Under the Kentucky law that applied in Landmark Motors, Inc., however, a "sale by a foreclosing lienor ... is out of the course of ordinary commercial [sales] and the [sale's] peculiar character is [deemed to be] immediately apparent to a [prospective] buyer...." (Internal quotation marks omitted.) Id., at 974. Thus, it would appear that, even without an express disclaimer, the presumption under Kentucky law was that "[t]he buyer [at a secured party sale] knew or should have known that the person selling did not claim title in himself and was selling only such a right as [the seller] may have had." (Internal quotation marks omitted.) Id. As we have indicated, that is not the law in Connecticut. See footnote 34 of this opinion. Rather, under § 42a-9-610 (d), the default rule in this state is that a secured party seller impliedly warrants that it is conveying good title to the property to a buyer at a secured party sale. Accordingly, we conclude that the defendants' reliance on Landmark Motors, Inc., is misplaced. We conclude, therefore, that the trial court did not abuse its discretion when it denied the defendants' motion to set aside the verdict on the plaintiffs' breach of warranty claim against the bank and their motion for judgment notwithstanding the verdict.
We next address the defendants' claims that: (1) the trial court improperly instructed the jury that the "cigarette rule" provided the proper legal standard for the plaintiffs' CUTPA claim when the federal courts have abandoned that rule in favor of a different rule; and (2) even if the instruction was proper, the trial court improperly denied the defendants' motions for a directed verdict and for judgment notwithstanding the verdict because no reasonable jury could have found that the bank had engaged in an unfair trade practice. We conclude that the first claim was not preserved and we disagree with the second claim.
We first address the defendants' instructional claim.
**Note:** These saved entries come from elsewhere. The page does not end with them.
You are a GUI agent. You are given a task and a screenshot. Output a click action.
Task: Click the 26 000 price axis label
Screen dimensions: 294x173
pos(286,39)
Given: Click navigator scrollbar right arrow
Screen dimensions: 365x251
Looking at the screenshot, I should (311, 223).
The defendants point out that this court previously has stated that, "[a]lthough we consistently have followed the cigarette rule in CUTPA cases, we also note that, when interpreting `unfairness' under CUTPA, our decisions are to be guided by the interpretations of the Federal Trade Act by the Federal Trade Commission and the federal courts. See General Statutes § 42-110b [b].
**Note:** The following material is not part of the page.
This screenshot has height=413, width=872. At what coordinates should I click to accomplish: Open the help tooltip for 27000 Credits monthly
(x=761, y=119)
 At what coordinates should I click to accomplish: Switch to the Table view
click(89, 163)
The following procedural history is relevant to our resolution of this claim. The defendants submitted a request to charge in which they asked the court to instruct the jury in accordance with the cigarette rule. They also requested that
"It is well settled ... that a party may preserve for appeal a claim that an instruction ... was ... defective either by: (1) submitting a written request to charge covering the matter; or (2) taking an exception to the charge as given. State v. Ramos, 261 Conn. 156, 170, 801 A.2d 788 (2002); see also Practice Book § 16-20. [T]he purpose of the [preservation requirement] is to alert the court to any claims of error while there is still an opportunity for correction in order to avoid the economic waste and increased court congestion caused by unnecessary retrials.... State v. Ramos, supra, at 170, 801 A.2d 788; see also Henderson v. Kibbe, 431 U.S. 145, 154, 97 S.Ct. 1730, 52 L.Ed.2d 203 (1977) ([o]rderly procedure requires that the respective adversaries' views as to how the jury should be instructed be presented to the trial judge in time to enable him to deliver an accurate charge and to minimize the risk of committing reversible error). Thus, the essence of the preservation requirement is that fair notice be given to the trial court of the party's view of the governing law and of any disagreement that the party may have had with the charge actually given." (Emphasis in original; footnote omitted; internal quotation marks omitted.) State v. Ross, 269 Conn. 213, 335-36, 849 A.2d 648 (2004).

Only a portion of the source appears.